Work required
Search the records for "will". Copy every line where it appears.

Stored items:
━━━━━━━━

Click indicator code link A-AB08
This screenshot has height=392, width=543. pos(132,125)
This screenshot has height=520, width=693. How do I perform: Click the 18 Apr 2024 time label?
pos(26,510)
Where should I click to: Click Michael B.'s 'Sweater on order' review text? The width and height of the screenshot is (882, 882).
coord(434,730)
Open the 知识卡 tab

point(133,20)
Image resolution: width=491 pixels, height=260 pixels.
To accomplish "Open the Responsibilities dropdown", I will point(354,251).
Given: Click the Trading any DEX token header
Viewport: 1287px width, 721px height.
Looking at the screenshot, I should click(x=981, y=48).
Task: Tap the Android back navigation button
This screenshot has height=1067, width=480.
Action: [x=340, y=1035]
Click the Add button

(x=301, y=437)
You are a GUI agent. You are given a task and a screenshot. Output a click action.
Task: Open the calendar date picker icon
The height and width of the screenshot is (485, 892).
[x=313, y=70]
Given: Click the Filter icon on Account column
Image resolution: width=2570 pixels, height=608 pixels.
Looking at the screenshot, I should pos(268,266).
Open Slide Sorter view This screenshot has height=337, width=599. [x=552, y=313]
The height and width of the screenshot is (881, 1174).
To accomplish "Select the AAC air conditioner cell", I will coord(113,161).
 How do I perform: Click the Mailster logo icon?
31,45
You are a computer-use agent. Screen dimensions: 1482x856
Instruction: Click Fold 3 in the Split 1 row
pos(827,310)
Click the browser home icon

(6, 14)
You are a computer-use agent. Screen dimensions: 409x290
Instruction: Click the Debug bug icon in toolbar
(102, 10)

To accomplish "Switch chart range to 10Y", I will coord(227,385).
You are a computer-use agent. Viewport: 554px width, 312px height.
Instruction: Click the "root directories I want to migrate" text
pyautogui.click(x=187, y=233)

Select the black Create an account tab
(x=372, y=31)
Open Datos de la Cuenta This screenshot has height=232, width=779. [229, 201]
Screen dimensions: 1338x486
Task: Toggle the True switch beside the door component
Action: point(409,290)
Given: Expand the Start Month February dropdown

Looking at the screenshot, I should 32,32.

━━━━━━━━

Solution to the exercise
To accomplish "Open the Responsibilities dropdown", I will point(354,251).
To accomplish "Select the AAC air conditioner cell", I will coord(113,161).
To accomplish "Switch chart range to 10Y", I will coord(227,385).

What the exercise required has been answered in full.